Based upon this assessment, the team determined it was appropriate to proceed with the PAT project. It is important to note that the objective in this case, from a business perspective, was not to replace the quality overhead associated with the tablet release, but rather to prevent the loss of product due to poor dissolution. This greatly simplified the initial regulatory strategy for the project, while leaving the door open for a future filing to replace product release testing with an in-process control strategy.
Six Sigma or design for Six Sigma?
The team explored several models to evaluate the application of Six Sigma to the project. The classic Six Sigma DMAIC model provides a good framework for objective scientific inquiry and is typically used to improve existing processes (and products). However, the team decided that Design For Lean Six Sigma (DFLSS), with its focus on the development of new products and processes, would be a more appropriate approach for the PAT project. Subsequently, the team evaluated several of the current DFLSS Models as alternatives to the classic DMAIC model. DFLSS models provide a structured, phased approach to the design of a product, process, or service with Six Sigma Quality (target of 3.4 defects per million opportunities) and efficiency as key design criteria. Risk management is easily incorporated in the approach, as Failure Modes and Effects Analysis is a standard DFLSS tool. Integration of DFLSS with PAT answers the criticism of some current PAT implementations that focus too much on on-line analytical instrumentation rather than on the sources of process and product variation. This DFLSS toll-gate approach to PAT provides the additional advantage of a set of measurable success criteria for completion of key milestones within each phase of the process so the “gate” can be closed. Comparison of progress with such criteria provides objective evidence of incremental team success (that can be celebrated and communicated to the rest of the organisation) and helps prevent team self-delusion.
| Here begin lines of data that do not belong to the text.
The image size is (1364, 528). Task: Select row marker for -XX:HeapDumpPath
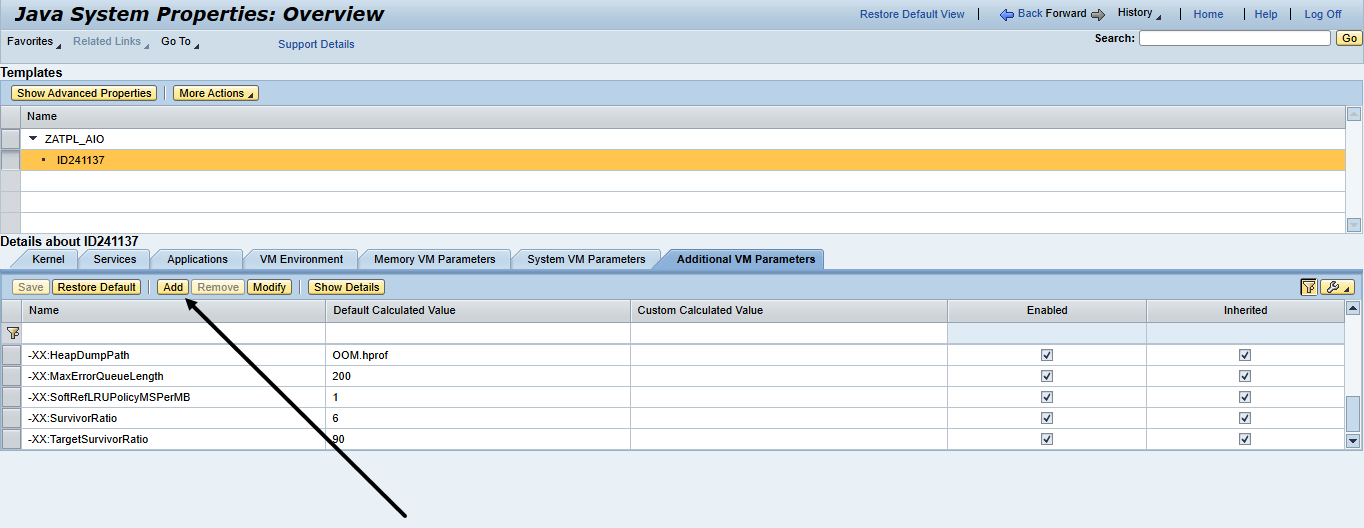11,355
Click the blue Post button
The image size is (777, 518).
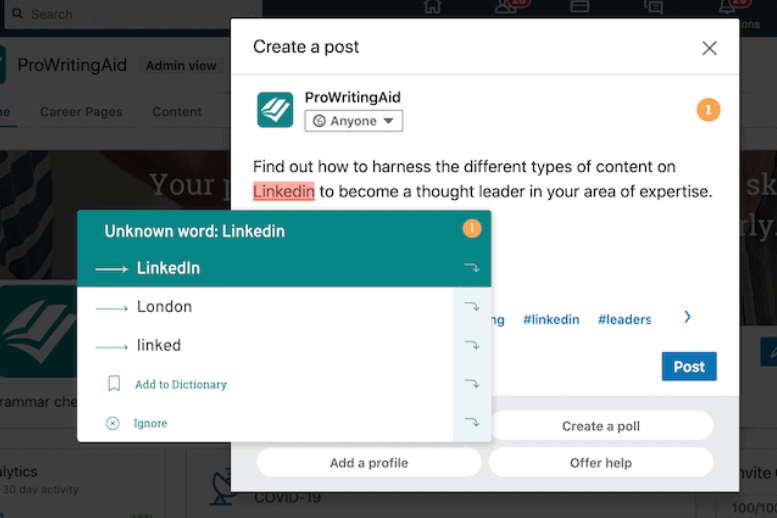(x=689, y=366)
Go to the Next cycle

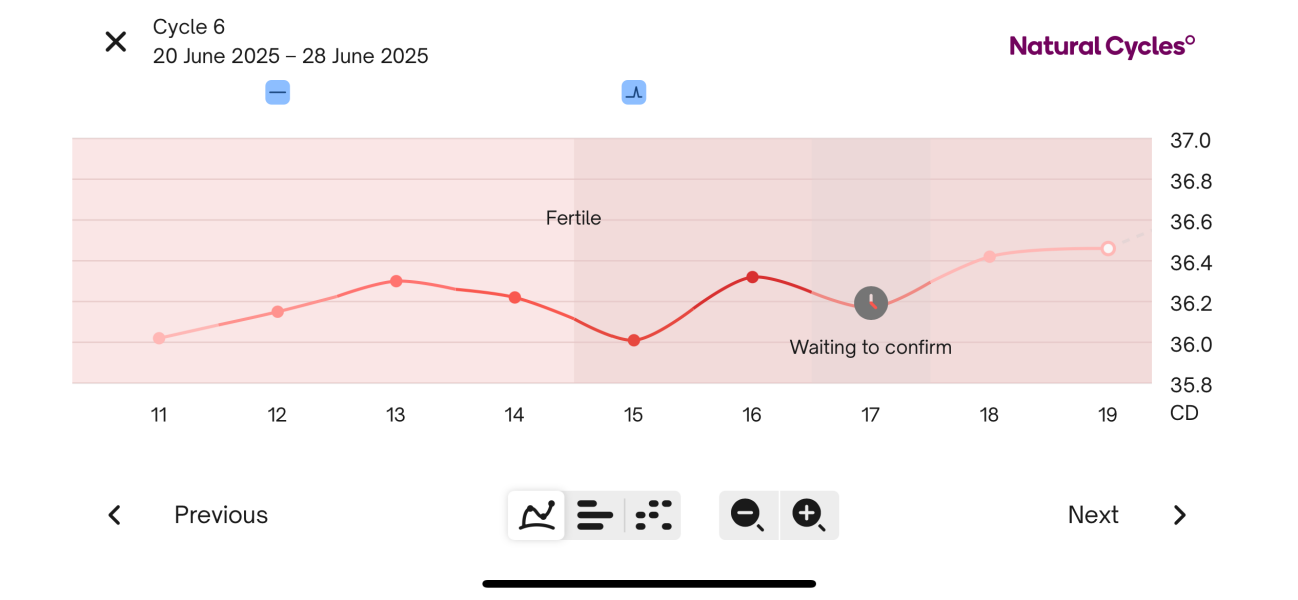(1093, 515)
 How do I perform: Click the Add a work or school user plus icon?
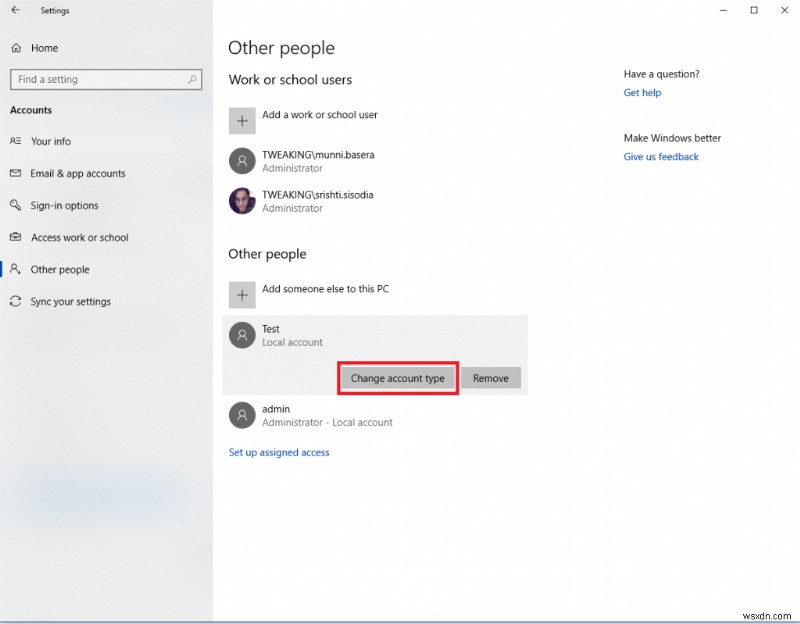point(242,120)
The DFLSS models7 under consideration were Define, Measure, Analyse, Design, Verify (DMADV), Identify, Design, Optimise, Verify (IDOV), and Define, Characterise, Optimise, Verify (DCOV) – Figure 3.
Six Sigma PAT
In a review of the literature and with the recommendation of the pharmaceutical consulting firm, the team decided to use the DCOV DFLSS model with its focus on process characterisation and optimisation. The team expanded the DCOV roadmap into the following eight phases: Identify, Characterise, Define, Optimise, Measure, Automate, Verify, and Validate. The modified DCOV project management approach allows the business to make the best possible decisions with the available data and resources. The purpose behind each step of the eight-phase process is as follows:
- Identify: clearly identify key elements of the project, including: regulatory strategy, regulatory commitment to Key Process Output Variables (KPOVs).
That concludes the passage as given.